Deep research, from my experience, will always add lectures.

I'm trying to create a comprehensive list of English standup specials. Seems like a good fit! I've tried numerous times to prompt it "provide a comprehensive list of English standup specials released between 2000 and 2005. The output needs to be a csv of verified specials with the author, release date and special name. I do not want any other lecture or anything else. Providing anything except the csv is considered a failure". Then it creates it's own plan and I go further clarifying to explicitly make sure I don't want lectures...

It goes on to hallucinate a bunch of specials and provide a lecture on "2000 the era of X on standup comedy" (for each year)

I've tried this in 2.5 and 3. Numerous time ranges and prompts. Same result. It gets the famous specials right (usually), hallucinates some info on less famous ones (or makes them up completely) and misses anything more obscure

geon · 2025-12-29T13:39:44 1767015584

I tried asking for a list of the most common gameboy color games not compatible with the original dmg gameboy. Chatgpt would over and over list dmg compatible games instead. I asked it to cross reference lists of dmg games to remove them and it ”reasoned” for a long time before it showed what sources it used for cross references, and then gave me the same list again.

It also insisted on including ”Shantae” in the list, which is expensive specifically because it is uncommon. I eventually forbid it from including the game in the list, and that actually worked, but it would continue mentioning it outside the list.

Absolute garbage.

tessierashpool9 · 2025-12-29T13:31:45 1767015105

I mean, isn't that a little ridiculous? Aren't those language models already solving complicated exam questions and mathematical problems?

geon · 2025-12-29T13:42:26 1767015746

According to the creators, the models are on a phd level of intelligence, but they can’t get the simplest thing right.

tessierashpool9 · 2025-12-29T13:50:19 1767016219

Overselling is only the tip of the iceberg. The real problem is that a lot of managers base their decision to introduce language models into business processes on cutting edge Pro edition demos, but what is, of course, actually used in production is some cheap Nano/Flash/Mini version.

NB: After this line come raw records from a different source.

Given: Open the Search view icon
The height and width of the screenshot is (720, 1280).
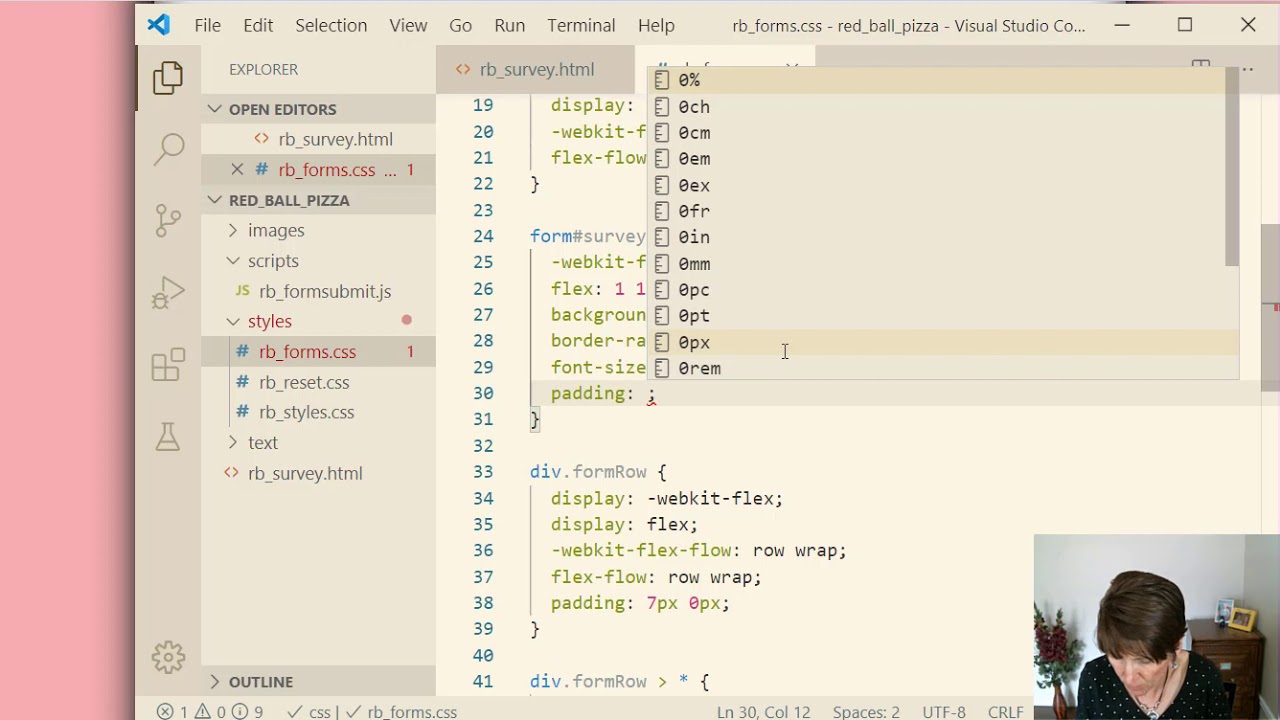Looking at the screenshot, I should [x=168, y=149].
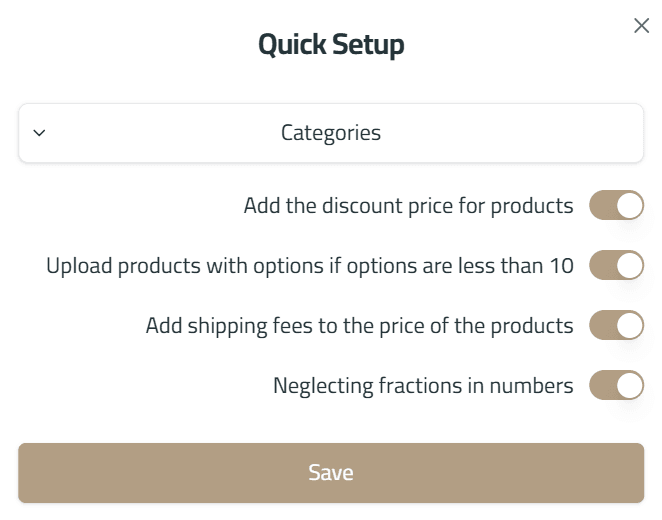Viewport: 662px width, 520px height.
Task: Click the white knob of options upload switch
Action: tap(629, 266)
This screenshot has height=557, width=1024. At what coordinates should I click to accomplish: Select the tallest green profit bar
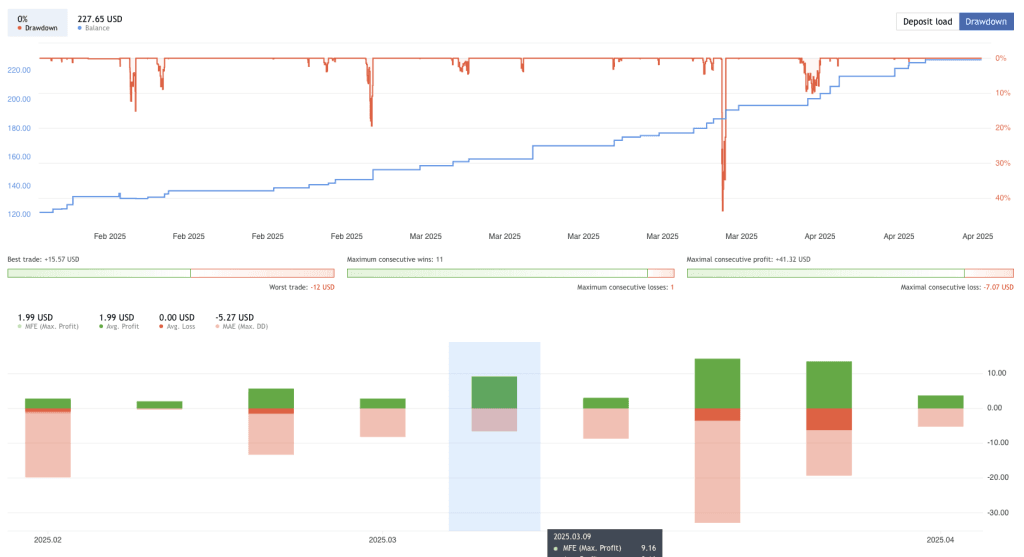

DANmode · 2025-12-29T17:04:50 1767027890

Too easy.

Workaccount2 · 2025-12-29T15:20:09 1767021609

LLM's are bad at anything with images.

There is something fucky about tokenizing images that just isn't as clean as tokenizing text. It's clear that the problem isn't the model being too dumb, but rather that model is not able to actually "see" the image presented. It feels like a lower-performance model looks at the image, and then writes a text description of it for the "solver" model to work with.

To put it another way, the models can solve very high level text-based problems while struggling to solve even low level image problems - even if underneath both problems use a similar or even identical solving frameworks. If you have a choice between showing a model a graph or feeding it a list of (x,y) coordinates, go with the coordinates every time.